Spatial analysis and factors associated with low birth weight in Ghana using data from the 2017 Ghana Maternal Health Survey: spatial and multilevel analysis

STRENGTHS AND LIMITATIONS OF THIS STUDY

The study used data from a nationally representative survey of females aged 15–49 years in over 850 clusters to explore common determinants of low birth weight.

The findings of this study can be generalised to low birth weight from individual and cluster levels in Ghana with spatial model consideration.

Sampling weights were applied at the individual level to account for the non-proportional allocation of the sample to the different regions to obtain a representation of the survey results.

Potential bias from missing data could underestimate the prevalence of low birth weight for estimates, as health records from such babies are more likely to have died.

Introduction

Low birth weight (LBW) is an important indicator of newborn health and can have long-term implications for a child’s development. Infants with a birth weight of less than 2500 g experience increased mortality and morbidity, as indicated by previous studies.1–3 LBW remains a significant public health concern worldwide, as it is associated with increased risk of many non-communicable diseases in both childhood and adulthood4 5 with increased burden among several low-income and middle-income countries.6 Despite various efforts and projections to decrease its prevalence, Africa still harbours about a quarter of all LBW cases, with the majority born in Eastern and Western Africa.7–10 In Ghana, several studies have established a significant relationship between socioeconomic indicators and LBW.11–13 LBW is attributable to several community, biodemographic and socioeconomic factors.

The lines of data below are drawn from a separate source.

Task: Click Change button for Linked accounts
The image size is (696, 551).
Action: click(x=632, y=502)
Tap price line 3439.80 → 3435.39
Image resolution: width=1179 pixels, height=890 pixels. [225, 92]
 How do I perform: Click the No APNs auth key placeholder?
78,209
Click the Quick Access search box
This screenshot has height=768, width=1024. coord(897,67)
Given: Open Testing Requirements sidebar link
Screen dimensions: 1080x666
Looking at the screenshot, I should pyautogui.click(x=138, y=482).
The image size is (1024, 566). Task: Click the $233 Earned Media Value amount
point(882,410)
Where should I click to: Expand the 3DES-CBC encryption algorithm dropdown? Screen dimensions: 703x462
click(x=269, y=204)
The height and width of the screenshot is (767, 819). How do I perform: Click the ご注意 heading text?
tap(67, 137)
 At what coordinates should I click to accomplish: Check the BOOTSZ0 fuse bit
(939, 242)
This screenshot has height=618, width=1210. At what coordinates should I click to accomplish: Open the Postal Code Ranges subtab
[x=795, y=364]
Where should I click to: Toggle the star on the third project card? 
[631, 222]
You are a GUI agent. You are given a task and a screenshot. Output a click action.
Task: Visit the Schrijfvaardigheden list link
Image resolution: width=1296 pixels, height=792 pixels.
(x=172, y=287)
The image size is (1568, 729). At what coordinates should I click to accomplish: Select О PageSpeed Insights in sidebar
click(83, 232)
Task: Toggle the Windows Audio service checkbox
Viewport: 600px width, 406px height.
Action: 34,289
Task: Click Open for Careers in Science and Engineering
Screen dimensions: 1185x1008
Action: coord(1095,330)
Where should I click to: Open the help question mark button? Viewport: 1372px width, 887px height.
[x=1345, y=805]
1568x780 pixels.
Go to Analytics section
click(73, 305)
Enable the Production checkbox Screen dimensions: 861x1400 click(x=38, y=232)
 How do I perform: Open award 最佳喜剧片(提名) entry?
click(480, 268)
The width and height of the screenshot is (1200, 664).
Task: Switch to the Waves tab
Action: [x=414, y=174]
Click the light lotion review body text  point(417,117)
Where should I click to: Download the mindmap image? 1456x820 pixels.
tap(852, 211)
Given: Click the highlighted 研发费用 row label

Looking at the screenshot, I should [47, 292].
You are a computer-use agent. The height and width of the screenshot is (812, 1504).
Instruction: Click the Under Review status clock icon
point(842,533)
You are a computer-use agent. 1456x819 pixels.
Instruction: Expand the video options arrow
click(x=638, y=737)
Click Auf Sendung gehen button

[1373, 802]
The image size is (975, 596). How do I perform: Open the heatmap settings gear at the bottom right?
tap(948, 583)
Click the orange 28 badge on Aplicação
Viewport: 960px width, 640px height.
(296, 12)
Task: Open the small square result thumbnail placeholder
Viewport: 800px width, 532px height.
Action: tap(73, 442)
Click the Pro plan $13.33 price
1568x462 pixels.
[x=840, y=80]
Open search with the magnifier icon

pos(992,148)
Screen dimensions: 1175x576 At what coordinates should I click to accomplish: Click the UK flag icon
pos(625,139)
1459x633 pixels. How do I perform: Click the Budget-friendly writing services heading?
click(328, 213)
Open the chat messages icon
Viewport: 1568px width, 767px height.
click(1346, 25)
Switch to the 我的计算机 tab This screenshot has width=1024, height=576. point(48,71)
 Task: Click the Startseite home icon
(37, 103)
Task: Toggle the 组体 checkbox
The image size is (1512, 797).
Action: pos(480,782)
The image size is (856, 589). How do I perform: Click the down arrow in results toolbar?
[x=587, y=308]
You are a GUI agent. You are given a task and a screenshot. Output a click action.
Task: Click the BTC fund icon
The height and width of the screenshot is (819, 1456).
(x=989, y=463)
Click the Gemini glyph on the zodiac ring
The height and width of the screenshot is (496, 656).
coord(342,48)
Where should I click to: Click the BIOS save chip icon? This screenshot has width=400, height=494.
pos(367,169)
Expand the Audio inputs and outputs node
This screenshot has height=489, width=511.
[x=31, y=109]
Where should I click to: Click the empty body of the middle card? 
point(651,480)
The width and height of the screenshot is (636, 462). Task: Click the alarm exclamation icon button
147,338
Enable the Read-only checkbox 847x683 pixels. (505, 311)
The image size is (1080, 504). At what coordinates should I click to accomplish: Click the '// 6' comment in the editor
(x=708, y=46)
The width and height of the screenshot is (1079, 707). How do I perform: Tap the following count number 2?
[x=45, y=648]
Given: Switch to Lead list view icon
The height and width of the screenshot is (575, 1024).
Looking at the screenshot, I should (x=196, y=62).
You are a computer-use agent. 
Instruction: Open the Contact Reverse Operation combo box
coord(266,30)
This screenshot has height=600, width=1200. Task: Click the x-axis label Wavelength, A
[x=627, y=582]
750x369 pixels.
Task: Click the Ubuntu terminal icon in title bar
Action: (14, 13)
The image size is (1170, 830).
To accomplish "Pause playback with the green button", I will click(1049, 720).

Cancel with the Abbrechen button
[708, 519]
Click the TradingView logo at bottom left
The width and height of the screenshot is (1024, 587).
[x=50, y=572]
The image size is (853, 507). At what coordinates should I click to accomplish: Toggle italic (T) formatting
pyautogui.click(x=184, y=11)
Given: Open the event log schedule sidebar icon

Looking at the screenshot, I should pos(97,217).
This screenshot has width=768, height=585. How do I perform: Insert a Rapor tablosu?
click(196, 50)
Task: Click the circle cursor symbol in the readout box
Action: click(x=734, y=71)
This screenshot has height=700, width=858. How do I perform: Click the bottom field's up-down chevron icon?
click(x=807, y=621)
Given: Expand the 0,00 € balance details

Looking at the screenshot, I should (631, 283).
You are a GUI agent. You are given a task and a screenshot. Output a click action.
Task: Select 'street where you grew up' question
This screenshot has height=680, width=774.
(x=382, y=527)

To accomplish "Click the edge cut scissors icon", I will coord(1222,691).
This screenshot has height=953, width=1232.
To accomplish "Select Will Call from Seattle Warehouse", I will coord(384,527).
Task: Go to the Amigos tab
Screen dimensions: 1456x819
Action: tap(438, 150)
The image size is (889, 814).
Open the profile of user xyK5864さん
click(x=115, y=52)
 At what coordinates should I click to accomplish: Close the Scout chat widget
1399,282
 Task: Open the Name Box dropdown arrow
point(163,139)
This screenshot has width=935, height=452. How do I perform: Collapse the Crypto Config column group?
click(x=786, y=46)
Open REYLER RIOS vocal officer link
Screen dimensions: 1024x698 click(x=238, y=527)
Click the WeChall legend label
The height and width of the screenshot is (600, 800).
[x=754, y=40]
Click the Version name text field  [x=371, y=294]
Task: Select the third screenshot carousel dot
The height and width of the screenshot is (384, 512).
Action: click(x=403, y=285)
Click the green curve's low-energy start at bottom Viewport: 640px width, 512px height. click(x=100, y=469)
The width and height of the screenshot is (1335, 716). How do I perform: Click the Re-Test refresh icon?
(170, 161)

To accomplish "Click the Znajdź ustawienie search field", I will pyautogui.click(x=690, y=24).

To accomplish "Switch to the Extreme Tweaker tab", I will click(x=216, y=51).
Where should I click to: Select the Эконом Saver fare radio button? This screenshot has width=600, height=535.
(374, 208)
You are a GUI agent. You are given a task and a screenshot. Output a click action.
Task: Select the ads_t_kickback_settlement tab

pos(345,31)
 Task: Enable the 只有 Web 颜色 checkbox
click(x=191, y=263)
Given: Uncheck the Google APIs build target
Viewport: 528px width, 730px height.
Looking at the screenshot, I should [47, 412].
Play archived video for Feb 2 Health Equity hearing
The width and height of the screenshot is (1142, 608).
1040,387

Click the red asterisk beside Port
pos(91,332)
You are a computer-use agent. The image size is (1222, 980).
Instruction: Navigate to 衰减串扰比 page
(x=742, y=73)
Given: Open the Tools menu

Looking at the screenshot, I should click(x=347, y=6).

While governments continue to implement policies or programmes to mitigate LBW, critical evidence is needed to support such initiatives. Despite the established relationships, a few studies have explored the spatial distribution for zone and place of residence (common determinants) to understand the extent of the problem geographically.

Spatial exploratory analysis provides a toolkit to gain insight into inequalities by combining geographical and demographic data to understand underlying factors of public health concerns.14 Clusters within regions in Ghana may exhibit varying spatial distributions of birth weight, potentially influenced by a complex interplay of determinants. While birth weight data are unavailable for 40 million newborns, with more than half of them from Africa,15 16 the problem of data credibility used for monitoring and reporting also persists. Also, several challenges17 18 have been documented regarding geographical accessibility to health services due to the inadequacy of physicians, rural transport infrastructure and national health insurance in Ghana. Geographical differences in the distributions of LBW are essential for designing effective interventions and policies to improve maternal and child health in Ghana. Researchers have actively explored spatial models19 20 to generate valuable insights into existing inequalities and actively used this knowledge to develop targeted interventions aimed at improving neonatal health and outcomes related to LBW.21

In this research, we seek to explore both individual-level and cluster-level distributions for LBW using spatial components for zone and place of residence from nationally representative survey data. The objective of this study is to explore the association of zone and place of residence with LBW using spatial exploration methods from nationally representative data.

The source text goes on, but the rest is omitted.